-- Work required --
After locating the line containing "Task: Reset zoom via the 82% label" in the entries below, please write out that line and the rest through the end exactly. Omit pictures.

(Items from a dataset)
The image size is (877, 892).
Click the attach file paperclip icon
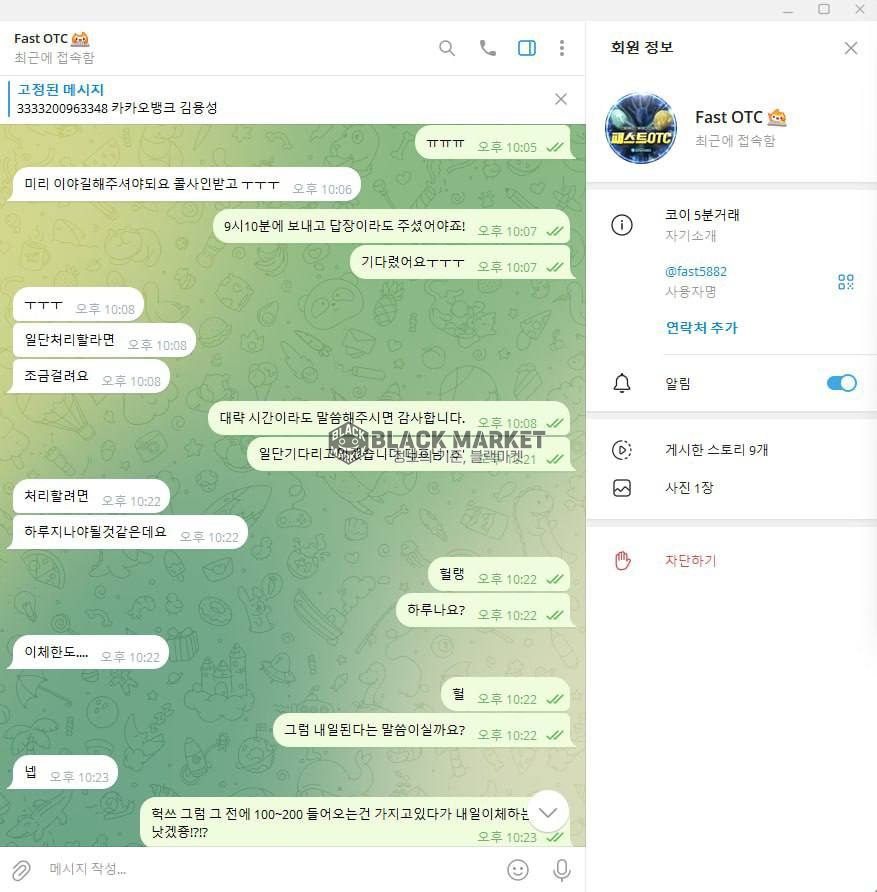pos(21,869)
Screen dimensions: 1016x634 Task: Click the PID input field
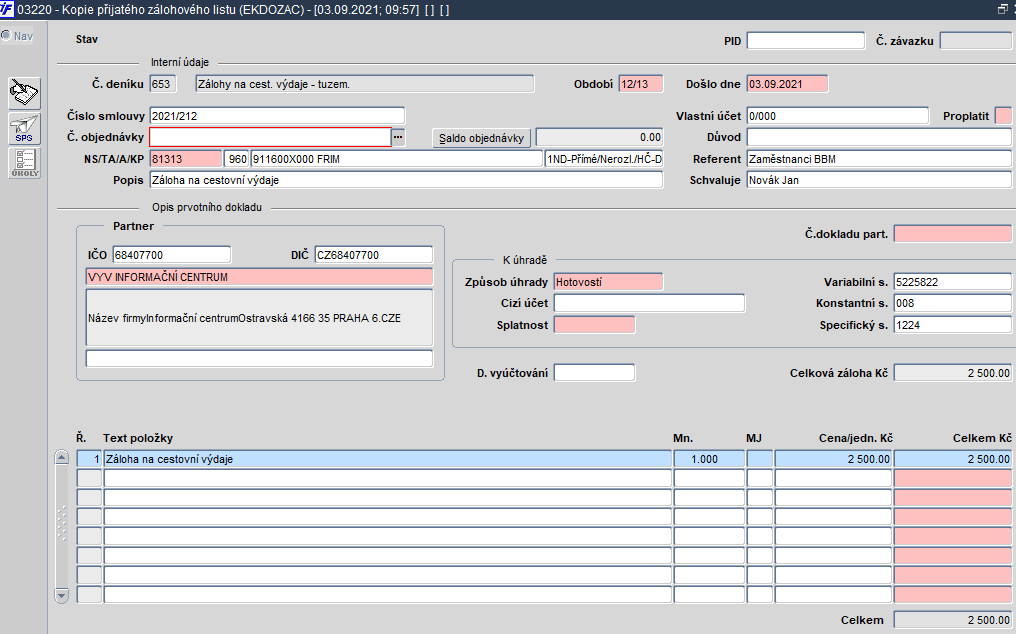pyautogui.click(x=805, y=41)
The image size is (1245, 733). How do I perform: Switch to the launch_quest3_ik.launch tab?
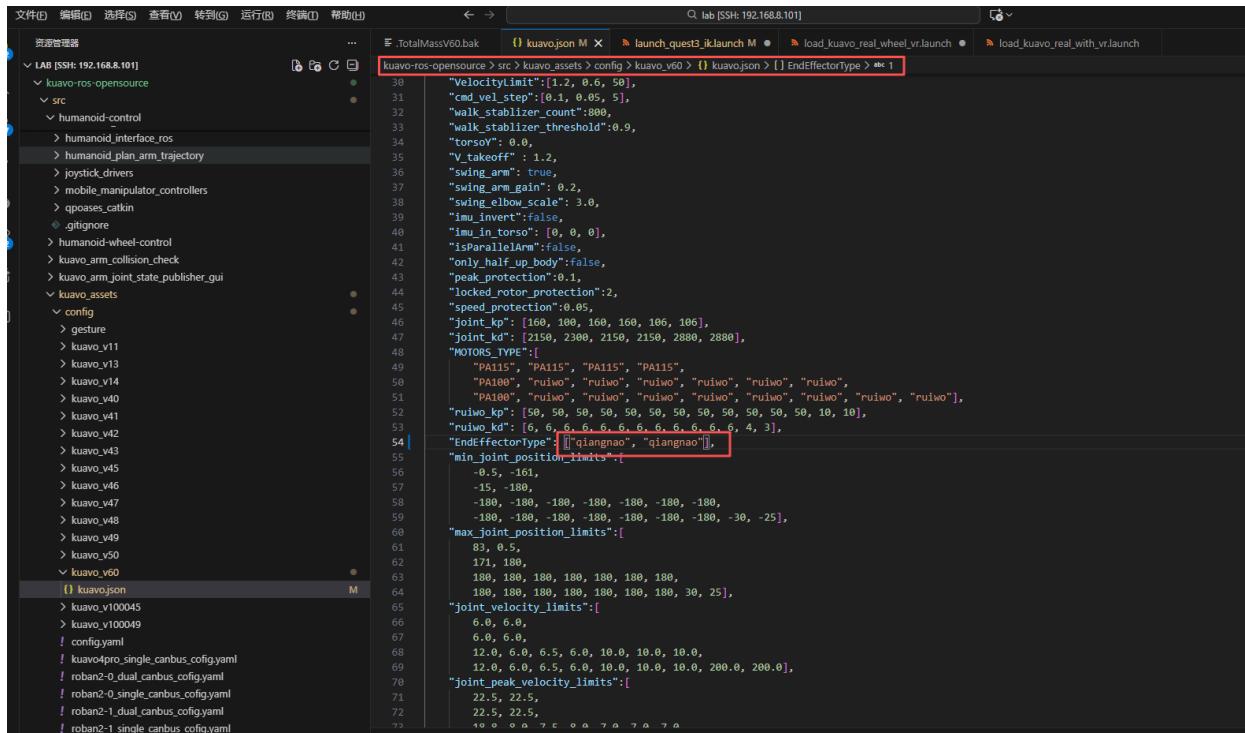tap(690, 44)
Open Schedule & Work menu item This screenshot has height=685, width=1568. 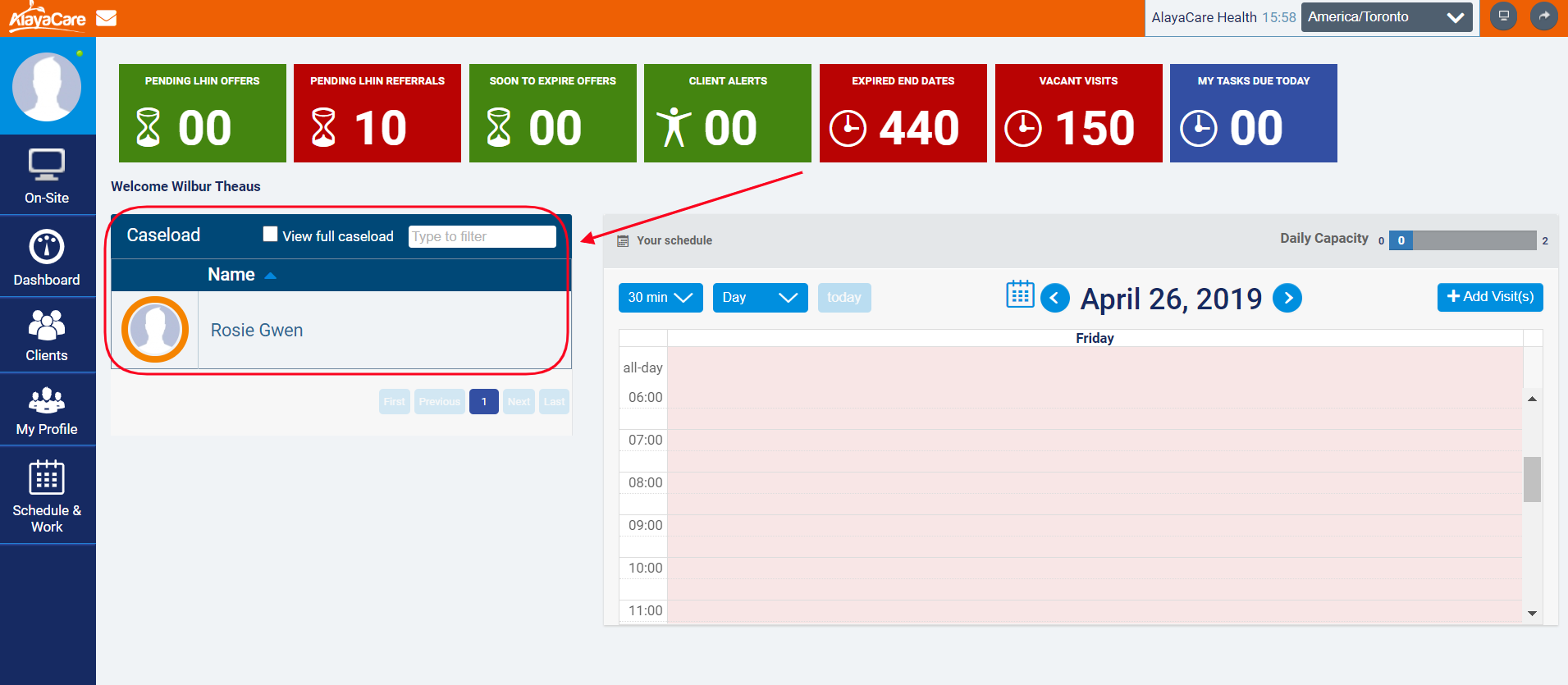click(47, 495)
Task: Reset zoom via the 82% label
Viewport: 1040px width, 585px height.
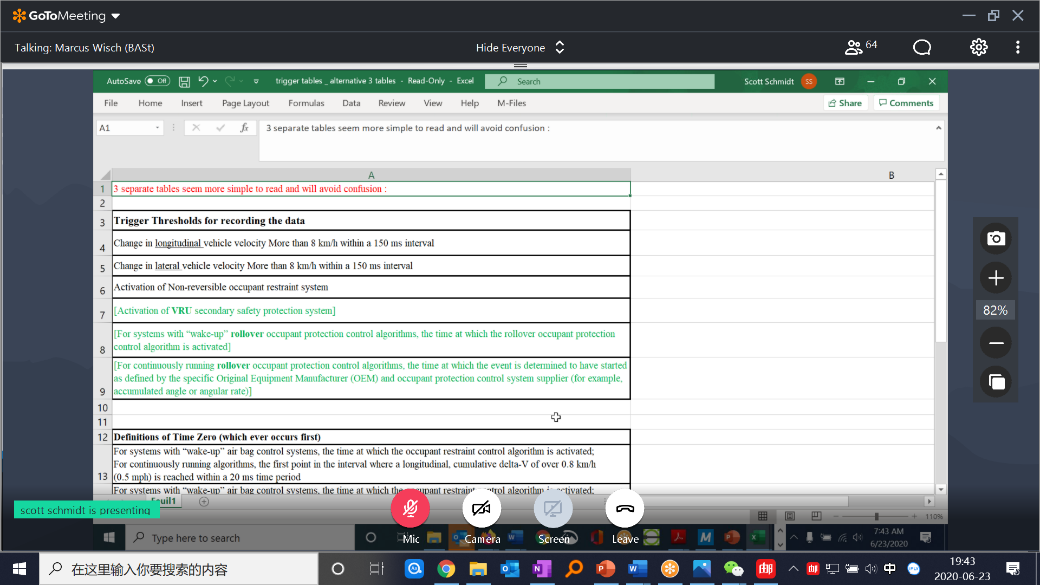Action: click(x=995, y=310)
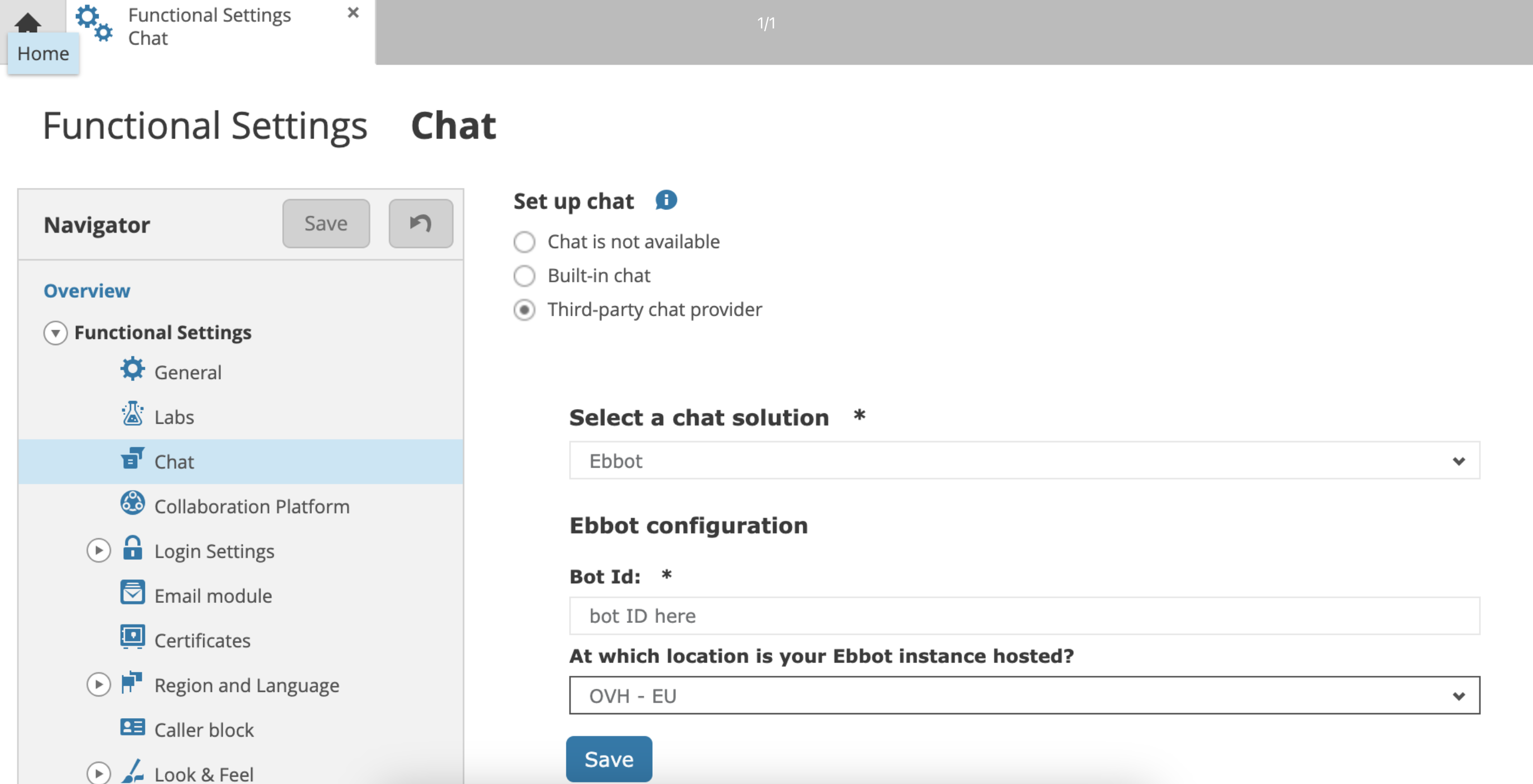This screenshot has height=784, width=1533.
Task: Click the undo arrow button in Navigator
Action: click(x=420, y=224)
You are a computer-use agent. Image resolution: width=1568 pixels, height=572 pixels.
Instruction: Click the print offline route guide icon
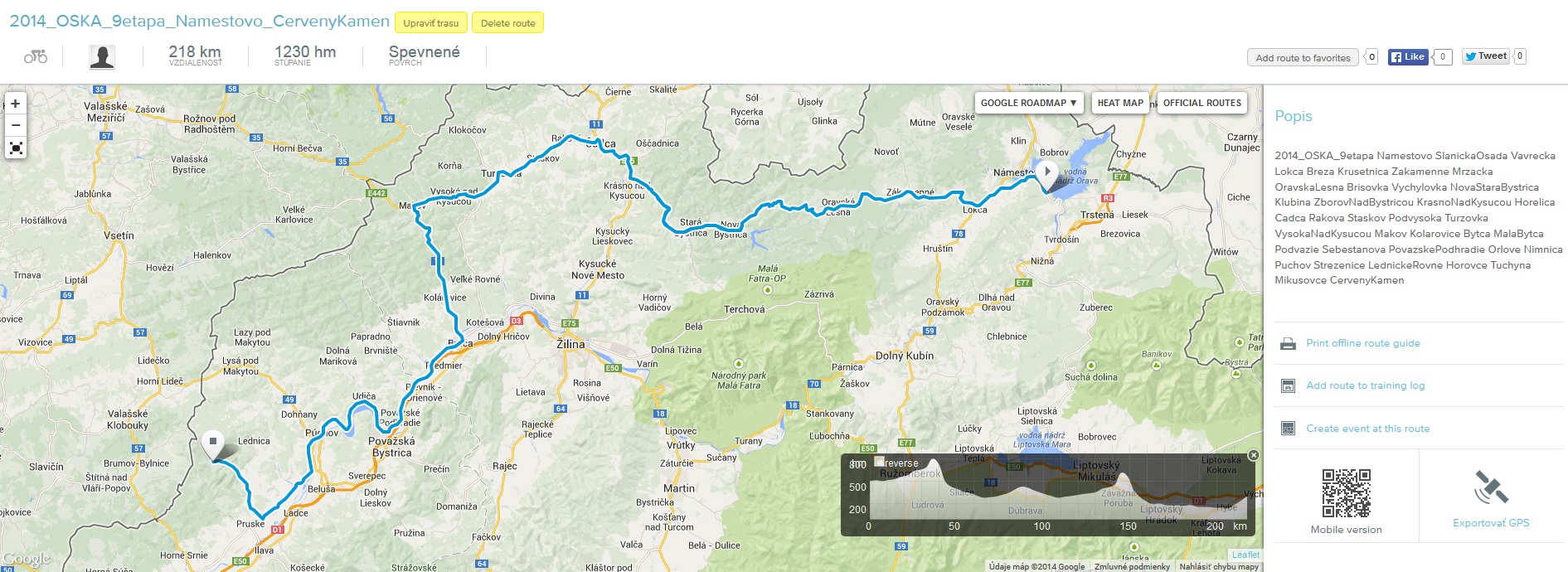(x=1288, y=343)

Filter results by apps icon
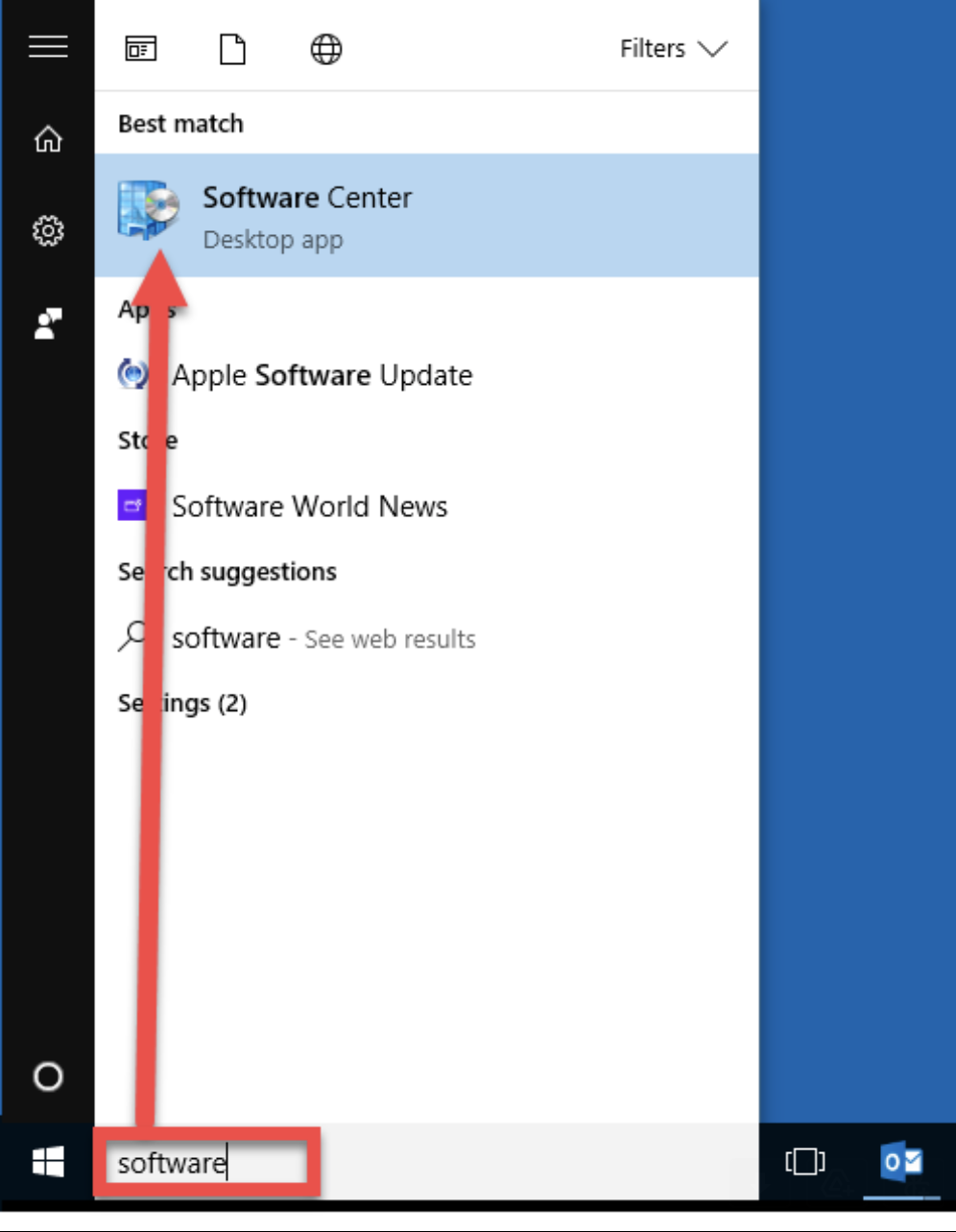[141, 49]
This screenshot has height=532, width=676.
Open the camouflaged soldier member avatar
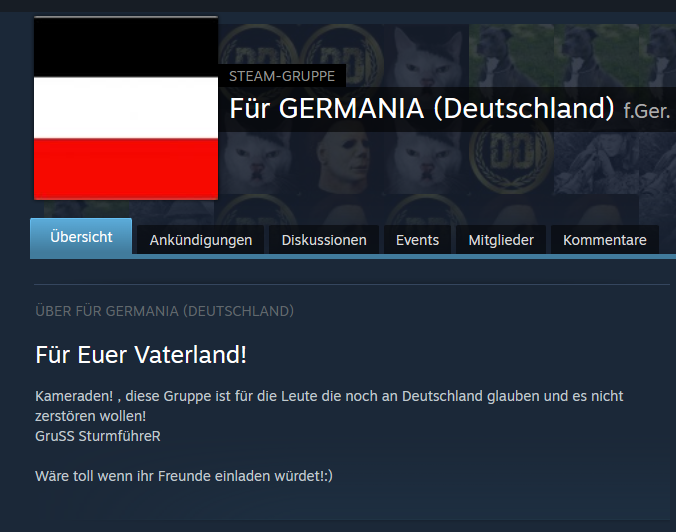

-- Exercise response --
Task: Reset zoom via the 82% label
Viewport: 1040px width, 585px height.
Action: click(x=995, y=310)
This screenshot has height=784, width=1533.
Task: Click the undo arrow button in Navigator
Action: click(x=420, y=224)
You are a computer-use agent. Image resolution: width=1568 pixels, height=572 pixels.
Instruction: Click the print offline route guide icon
(x=1288, y=343)

Filter results by apps icon
[141, 49]
This screenshot has height=532, width=676.
Open the camouflaged soldier member avatar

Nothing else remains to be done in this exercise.